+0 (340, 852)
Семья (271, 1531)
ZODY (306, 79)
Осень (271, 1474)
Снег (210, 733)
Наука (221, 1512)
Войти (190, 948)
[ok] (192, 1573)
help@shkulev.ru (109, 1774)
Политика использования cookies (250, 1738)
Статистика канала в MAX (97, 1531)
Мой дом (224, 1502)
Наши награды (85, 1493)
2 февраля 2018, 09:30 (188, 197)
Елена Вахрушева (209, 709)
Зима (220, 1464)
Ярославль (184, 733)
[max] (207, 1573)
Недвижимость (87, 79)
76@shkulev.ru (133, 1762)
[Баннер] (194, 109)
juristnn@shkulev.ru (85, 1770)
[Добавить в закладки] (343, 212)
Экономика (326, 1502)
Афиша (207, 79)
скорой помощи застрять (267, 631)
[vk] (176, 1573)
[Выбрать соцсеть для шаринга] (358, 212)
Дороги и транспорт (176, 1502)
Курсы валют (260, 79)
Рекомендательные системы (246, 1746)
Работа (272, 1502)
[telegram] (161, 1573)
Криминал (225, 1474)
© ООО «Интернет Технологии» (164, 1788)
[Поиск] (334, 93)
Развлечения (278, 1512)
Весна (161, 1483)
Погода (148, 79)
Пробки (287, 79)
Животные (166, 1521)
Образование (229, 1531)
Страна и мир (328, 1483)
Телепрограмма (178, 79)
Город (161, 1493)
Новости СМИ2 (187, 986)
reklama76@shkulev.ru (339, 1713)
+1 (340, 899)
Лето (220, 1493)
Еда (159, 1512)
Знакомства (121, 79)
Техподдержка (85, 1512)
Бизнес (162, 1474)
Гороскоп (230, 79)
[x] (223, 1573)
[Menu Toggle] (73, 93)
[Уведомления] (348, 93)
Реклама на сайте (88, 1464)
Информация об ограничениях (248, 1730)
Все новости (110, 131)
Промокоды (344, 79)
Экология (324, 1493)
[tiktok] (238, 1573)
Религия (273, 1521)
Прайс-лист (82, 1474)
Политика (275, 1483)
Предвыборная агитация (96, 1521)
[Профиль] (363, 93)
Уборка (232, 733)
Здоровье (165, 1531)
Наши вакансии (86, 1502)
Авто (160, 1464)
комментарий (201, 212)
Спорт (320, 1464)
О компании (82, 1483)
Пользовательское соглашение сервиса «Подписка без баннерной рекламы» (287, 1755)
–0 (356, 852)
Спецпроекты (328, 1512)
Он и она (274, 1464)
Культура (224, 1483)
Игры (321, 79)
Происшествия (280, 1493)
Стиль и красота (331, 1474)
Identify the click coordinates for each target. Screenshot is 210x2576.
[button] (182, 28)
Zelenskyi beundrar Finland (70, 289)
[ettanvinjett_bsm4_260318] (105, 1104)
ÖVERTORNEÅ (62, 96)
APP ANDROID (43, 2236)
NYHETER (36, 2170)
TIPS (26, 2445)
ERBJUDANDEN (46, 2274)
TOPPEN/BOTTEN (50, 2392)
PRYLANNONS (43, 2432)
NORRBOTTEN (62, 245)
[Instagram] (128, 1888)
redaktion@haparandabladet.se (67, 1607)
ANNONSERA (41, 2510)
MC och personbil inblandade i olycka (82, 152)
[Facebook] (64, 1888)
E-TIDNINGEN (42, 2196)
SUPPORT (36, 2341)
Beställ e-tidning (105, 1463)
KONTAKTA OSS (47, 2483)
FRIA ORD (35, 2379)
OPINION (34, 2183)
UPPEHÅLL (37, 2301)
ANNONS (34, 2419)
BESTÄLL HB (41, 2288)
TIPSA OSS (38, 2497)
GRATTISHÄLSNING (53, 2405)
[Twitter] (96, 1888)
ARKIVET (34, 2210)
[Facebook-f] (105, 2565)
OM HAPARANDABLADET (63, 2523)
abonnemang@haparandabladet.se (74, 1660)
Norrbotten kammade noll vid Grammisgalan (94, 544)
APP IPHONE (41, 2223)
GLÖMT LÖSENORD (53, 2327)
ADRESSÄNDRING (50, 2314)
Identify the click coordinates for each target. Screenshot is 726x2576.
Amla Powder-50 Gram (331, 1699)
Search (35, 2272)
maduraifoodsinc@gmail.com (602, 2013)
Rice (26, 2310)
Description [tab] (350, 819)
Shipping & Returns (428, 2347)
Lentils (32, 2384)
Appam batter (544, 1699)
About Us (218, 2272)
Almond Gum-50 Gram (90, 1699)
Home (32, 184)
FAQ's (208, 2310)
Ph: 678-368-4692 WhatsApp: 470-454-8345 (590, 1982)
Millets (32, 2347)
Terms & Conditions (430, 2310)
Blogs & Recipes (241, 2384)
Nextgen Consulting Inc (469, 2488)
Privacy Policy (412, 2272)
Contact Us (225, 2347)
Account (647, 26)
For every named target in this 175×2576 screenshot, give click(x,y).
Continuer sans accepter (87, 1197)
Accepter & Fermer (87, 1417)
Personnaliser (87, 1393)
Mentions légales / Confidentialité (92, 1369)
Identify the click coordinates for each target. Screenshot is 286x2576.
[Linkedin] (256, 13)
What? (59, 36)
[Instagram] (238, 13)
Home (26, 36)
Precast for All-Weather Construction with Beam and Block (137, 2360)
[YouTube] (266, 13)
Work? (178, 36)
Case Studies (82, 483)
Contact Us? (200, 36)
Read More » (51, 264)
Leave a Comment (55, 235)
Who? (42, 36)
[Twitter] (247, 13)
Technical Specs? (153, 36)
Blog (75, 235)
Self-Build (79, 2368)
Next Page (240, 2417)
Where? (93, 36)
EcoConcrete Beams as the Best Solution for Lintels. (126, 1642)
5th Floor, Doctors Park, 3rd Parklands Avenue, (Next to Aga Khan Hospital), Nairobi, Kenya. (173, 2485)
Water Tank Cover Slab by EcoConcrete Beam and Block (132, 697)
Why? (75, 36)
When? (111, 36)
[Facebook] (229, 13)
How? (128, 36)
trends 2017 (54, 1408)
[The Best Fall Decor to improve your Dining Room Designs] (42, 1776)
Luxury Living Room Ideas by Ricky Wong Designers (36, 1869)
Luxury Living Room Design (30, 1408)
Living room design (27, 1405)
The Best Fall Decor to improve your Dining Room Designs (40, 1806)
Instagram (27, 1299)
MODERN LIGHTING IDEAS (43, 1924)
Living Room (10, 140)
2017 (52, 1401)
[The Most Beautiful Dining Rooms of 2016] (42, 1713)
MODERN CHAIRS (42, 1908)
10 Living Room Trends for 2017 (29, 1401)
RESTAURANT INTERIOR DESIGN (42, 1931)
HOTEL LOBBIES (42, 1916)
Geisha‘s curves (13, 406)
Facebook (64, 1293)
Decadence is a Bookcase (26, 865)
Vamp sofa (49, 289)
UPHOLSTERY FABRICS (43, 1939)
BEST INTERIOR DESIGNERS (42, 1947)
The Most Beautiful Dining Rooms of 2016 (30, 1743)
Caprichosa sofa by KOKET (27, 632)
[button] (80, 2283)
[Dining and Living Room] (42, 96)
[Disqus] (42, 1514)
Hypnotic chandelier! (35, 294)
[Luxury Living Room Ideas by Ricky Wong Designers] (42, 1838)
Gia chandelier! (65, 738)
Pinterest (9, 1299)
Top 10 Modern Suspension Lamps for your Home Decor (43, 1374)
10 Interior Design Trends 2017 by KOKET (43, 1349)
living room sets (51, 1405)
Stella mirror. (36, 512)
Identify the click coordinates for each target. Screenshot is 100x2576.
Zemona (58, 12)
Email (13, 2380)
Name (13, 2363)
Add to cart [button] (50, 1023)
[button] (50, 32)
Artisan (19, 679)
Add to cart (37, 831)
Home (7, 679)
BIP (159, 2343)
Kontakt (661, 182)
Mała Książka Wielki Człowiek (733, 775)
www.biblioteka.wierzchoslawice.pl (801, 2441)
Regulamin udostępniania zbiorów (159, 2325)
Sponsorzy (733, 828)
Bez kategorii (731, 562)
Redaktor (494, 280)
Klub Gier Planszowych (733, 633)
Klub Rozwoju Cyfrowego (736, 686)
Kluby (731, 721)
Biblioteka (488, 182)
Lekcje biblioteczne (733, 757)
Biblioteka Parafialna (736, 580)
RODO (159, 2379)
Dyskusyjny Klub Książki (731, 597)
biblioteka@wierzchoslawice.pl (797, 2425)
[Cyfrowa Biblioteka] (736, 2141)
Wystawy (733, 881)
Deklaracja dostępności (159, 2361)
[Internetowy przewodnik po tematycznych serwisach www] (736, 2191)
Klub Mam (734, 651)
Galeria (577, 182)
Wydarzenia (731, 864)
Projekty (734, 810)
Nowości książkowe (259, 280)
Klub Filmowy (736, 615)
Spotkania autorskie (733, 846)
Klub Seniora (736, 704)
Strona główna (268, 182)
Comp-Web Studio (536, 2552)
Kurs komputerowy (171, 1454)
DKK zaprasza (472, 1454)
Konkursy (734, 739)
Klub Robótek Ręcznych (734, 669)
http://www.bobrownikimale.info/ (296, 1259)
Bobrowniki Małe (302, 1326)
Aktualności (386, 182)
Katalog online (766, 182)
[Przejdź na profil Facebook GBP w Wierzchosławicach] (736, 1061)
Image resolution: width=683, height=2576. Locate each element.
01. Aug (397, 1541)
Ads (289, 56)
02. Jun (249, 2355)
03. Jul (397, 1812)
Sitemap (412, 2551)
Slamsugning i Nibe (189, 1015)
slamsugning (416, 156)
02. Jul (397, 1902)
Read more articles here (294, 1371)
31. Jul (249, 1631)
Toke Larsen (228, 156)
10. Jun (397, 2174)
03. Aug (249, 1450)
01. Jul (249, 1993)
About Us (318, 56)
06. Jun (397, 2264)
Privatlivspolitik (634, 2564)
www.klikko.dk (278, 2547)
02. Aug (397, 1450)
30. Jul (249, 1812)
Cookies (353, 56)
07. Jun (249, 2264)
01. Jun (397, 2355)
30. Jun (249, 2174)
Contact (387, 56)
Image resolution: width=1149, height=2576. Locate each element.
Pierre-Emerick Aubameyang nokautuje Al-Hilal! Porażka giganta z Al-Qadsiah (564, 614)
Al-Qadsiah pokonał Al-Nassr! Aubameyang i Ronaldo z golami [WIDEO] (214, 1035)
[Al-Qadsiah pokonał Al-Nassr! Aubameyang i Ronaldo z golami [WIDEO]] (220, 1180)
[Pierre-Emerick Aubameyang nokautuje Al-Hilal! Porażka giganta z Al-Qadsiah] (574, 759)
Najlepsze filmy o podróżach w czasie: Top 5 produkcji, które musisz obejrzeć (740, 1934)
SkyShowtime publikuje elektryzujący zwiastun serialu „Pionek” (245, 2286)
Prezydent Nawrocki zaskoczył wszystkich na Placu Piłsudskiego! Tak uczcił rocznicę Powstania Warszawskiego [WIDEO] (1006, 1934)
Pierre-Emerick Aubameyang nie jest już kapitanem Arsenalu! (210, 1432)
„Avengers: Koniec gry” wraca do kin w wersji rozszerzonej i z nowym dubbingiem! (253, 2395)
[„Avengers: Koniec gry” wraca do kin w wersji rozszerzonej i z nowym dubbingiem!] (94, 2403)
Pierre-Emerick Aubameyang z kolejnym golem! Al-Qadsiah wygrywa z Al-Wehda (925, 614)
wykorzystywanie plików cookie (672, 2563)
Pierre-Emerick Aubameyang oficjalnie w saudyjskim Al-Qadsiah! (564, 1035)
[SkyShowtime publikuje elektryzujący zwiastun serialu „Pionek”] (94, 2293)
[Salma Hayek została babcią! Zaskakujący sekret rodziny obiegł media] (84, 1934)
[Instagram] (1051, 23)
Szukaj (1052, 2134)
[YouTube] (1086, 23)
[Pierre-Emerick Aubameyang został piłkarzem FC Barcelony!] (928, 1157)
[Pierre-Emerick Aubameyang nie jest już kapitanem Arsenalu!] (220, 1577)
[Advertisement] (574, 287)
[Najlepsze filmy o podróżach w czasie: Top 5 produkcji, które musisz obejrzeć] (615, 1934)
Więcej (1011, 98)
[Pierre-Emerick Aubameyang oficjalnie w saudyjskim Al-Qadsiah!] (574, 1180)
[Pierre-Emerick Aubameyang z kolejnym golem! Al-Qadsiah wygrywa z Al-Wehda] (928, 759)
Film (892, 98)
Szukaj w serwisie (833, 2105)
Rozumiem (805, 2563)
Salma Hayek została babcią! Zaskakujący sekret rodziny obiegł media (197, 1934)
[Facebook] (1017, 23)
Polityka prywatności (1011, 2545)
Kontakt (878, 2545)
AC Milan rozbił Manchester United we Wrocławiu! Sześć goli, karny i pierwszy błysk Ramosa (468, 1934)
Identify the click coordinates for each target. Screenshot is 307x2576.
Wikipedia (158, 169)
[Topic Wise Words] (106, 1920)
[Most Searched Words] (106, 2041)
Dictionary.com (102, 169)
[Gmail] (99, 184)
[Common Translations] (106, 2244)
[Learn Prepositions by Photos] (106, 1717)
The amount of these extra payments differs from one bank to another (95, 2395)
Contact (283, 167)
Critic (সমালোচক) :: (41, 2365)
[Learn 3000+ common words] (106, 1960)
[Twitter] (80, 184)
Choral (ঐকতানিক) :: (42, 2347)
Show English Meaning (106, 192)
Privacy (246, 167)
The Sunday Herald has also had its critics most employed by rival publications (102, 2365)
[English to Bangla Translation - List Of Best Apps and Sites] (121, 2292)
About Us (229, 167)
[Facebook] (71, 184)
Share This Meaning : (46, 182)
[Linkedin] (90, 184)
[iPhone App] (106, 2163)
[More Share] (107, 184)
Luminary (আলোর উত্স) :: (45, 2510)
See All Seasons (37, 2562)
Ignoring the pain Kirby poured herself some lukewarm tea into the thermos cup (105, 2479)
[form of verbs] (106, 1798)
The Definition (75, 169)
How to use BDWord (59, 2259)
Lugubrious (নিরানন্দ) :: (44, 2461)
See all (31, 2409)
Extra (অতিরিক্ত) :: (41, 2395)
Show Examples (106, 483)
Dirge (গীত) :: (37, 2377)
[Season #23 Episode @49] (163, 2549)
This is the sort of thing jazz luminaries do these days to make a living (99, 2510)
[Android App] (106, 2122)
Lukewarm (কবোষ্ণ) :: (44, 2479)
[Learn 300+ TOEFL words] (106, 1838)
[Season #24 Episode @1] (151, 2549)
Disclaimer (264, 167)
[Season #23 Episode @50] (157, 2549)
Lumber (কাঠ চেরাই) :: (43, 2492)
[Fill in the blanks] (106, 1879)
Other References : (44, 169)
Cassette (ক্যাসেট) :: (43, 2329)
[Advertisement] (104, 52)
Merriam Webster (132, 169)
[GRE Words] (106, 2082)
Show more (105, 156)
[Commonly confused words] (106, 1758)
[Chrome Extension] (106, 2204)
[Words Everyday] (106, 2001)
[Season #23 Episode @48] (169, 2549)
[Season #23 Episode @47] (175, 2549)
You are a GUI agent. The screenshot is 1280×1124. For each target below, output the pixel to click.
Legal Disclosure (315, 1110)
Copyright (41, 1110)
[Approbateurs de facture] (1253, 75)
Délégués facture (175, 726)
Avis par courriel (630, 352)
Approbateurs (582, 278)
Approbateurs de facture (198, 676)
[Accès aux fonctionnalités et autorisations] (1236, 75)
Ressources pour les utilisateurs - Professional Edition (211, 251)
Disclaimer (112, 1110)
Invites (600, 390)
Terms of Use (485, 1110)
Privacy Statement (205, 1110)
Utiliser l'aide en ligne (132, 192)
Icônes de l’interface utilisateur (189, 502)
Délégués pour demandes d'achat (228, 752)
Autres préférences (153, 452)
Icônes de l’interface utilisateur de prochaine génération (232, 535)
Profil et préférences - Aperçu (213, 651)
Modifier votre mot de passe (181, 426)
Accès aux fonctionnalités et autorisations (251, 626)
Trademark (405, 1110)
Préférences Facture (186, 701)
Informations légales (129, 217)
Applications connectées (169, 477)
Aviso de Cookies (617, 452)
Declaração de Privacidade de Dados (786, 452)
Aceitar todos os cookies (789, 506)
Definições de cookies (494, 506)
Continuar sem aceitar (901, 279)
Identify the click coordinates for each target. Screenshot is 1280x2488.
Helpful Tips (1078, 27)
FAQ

| TASK DIRECTIONS |
Lines that contain "golem" should be pulled from the entries above and reported.

| REPLY |
Pierre-Emerick Aubameyang z kolejnym golem! Al-Qadsiah wygrywa z Al-Wehda (925, 614)
[Pierre-Emerick Aubameyang z kolejnym golem! Al-Qadsiah wygrywa z Al-Wehda] (928, 759)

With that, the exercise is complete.